Open Data: Messy and Great

This morning, Walk Score launched some exciting new features. The new Transit Score algorithm measures how well a location is served by public transportation. Nicely coupled with Transit Score are commute reports, which make it a snap to investigate daily commute options and costs.

What excites me most about these new features is that they all make heavy use of open data.

Transit Score and commute reports are built on top of GTFS, the General Transit Feed Specification. GTFS is a straightforward file format that transit agencies can use to surface their schedules. Today, over 100 agencies provide their data to the public in GTFS format. We make use of a community-maintained clearinghouse, the GTFS Data Exchange, to automatically update and acquire newly released transit feeds. Without these formats and services in place, Transit Score simply wouldn’t be possible.

The GTFS specification is tightly written, with little room for interpretation. With such careful thought behind the specification, one might expect that working with actual GTFS data is relatively straightforward. Alas, nothing could be further for the truth. While the GTFS specification is clean, the data surfaced by public transit agencies is anything but. For our Public Transit API, we’ve done the hard work of dealing with the myriad ways that good feeds can go bad.

Examples abound of how GTFS can go wrong:

Many feeds contain stops serviced by no routes, or (more baffling) routes that service no stops.
Agencies keep “test” routes in their publicly distributed feeds. St. Louis’ (older) data contains a bus that takes a safari through Gashaka-Gumti National Park in Nigeria.
Pittsburgh and other agencies abuse GTFS’s multiple mechanisms for specifying calendar dates. This leads to bizarre circumstances where, for example, a route might run ten days per week!

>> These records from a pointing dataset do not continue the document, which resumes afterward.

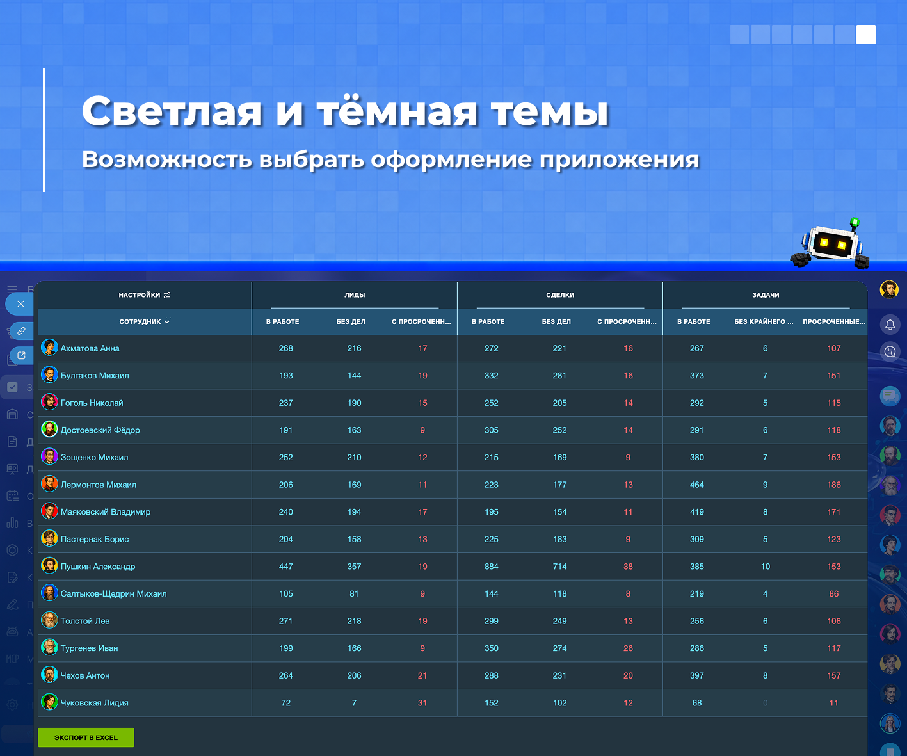Open Настройки table settings
Viewport: 907px width, 756px height.
click(145, 295)
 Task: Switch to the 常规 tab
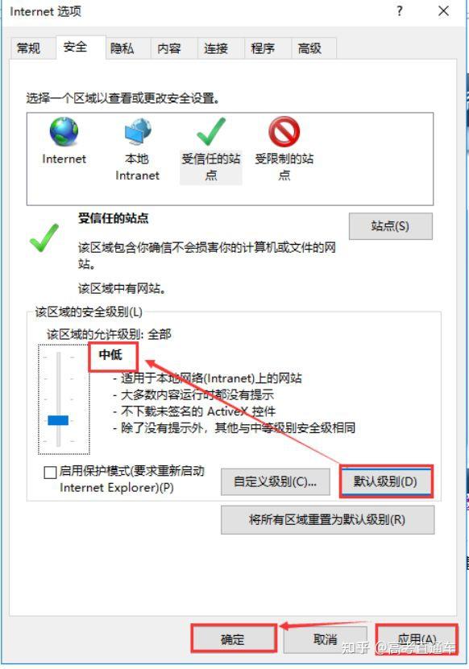[29, 47]
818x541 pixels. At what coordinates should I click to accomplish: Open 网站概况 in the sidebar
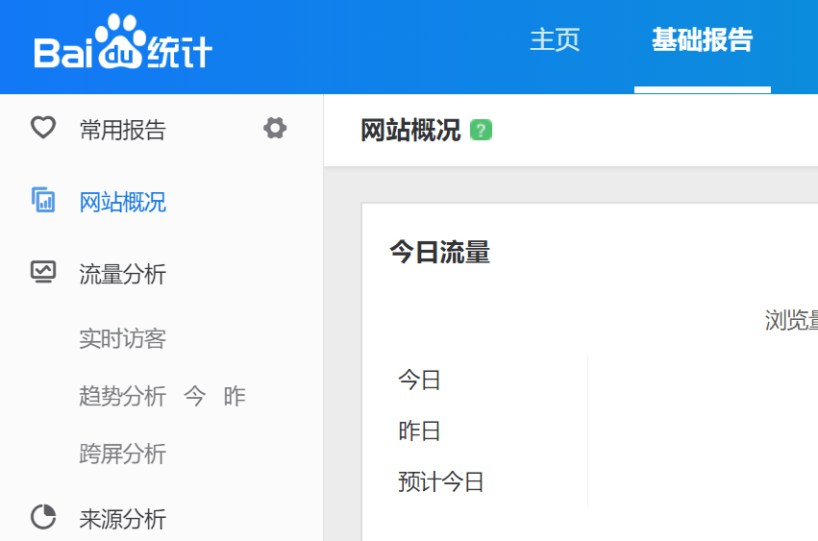[x=122, y=203]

These examples are fairly straightforward to explain and once identified have straightforward (if delicate) fixes; we dealt with many more technically challenging issues along the way, too.

Of course, it’s not just the data that can go bad; mechanisms for acquiring data can go bad, too. The GTFS Data Exchange is a wonderful resource that has changed the nature of internet transit geekery, but it is not without its problems:

GTFSDE’s data model assumes that each agency has a single “latest” feed file. However, agencies in Philadelphia, New York, and Boston actually split their files between bus and rail.
GTFSDE’s data model also assumes that GTFS agency names are globally unique. This was recently proven false: Seattle’s Metro Transit collided with St. Paul’s, causing one city to overwrite the other’s transit data.

As consumers of the GTFSDE APIs, we’ve had to write fragile workarounds for these and other difficult issues. Luckily, the developer who built GTFSDE is awesome, aware of these issues, and near to open-sourcing the site. We’ll have some patches ready to go shortly thereafter.

Despite the wide range of problems we encountered with both GTFS and GTFSDE, open data was simply too valuable and rich to pass up. On a foundation of messy, overlapping, and broken data we successfully built a robust API that not only calculates transit scores, but also provides reliable query mechanisms against public transit stops and routes.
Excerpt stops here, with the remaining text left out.